I am more of a books person overall. My wife, coming more recently to the game is a movie person in terms of her imagery (LotR being the number one influence).
 

Shrek is a child's comedy cartoon/satire, so not a big influence. The LOTR orcs are more goblins in D&D terms, except the Uruk Hai.
 


I'm not that kinda orc!

I really didn't get into Fantasy until I was in highschool, so my first exposure to Orcs and Ogres was in the original WarCraft: Orcs and Humans PC game. While the Ogres were pretty much a footnote, the depiction of ape-like, tusked, green-skinned brutes with pointed ears stuck to the Orcs, especially since I kept playing the WarCraft games as they came out (although I'm not an avid player of WoW, truth be told).
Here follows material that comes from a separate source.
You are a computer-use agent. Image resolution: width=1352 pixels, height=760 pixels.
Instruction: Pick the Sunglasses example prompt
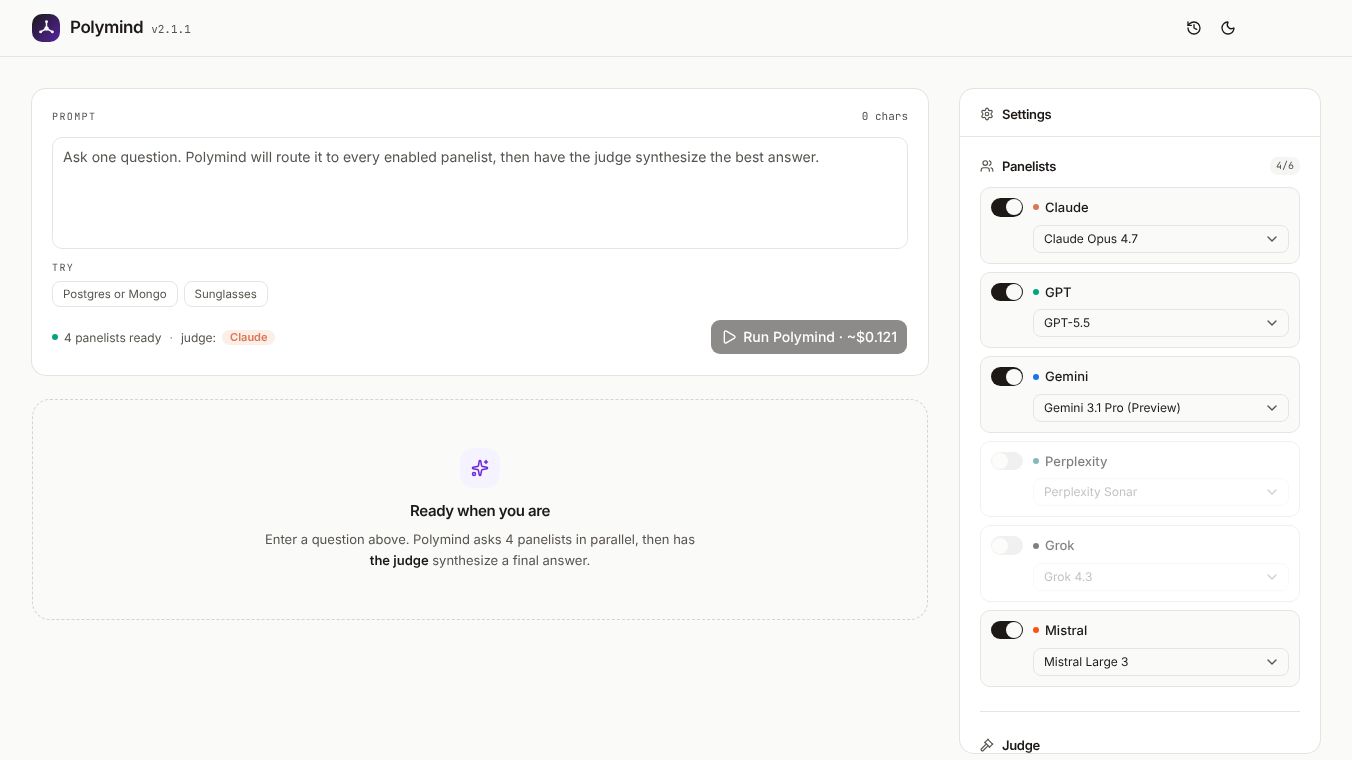pyautogui.click(x=226, y=294)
Generally though, when I'm playing D&D and using stats out of a book, I refer to the art right there in the book for my descriptions and mental imagery, unless it's incredibly disappointing or silly looking (when I don't want a silly encounter in that instance).
 

When I first started gaming, my orcs were Gamorrean (sp?) guards out of Return of the Jedi. My goblins were the creepy little dudes in Labyrinth. Nowadays, however, I tend to just hold up the monster manual and point to the picture, saying to the players, "You see this."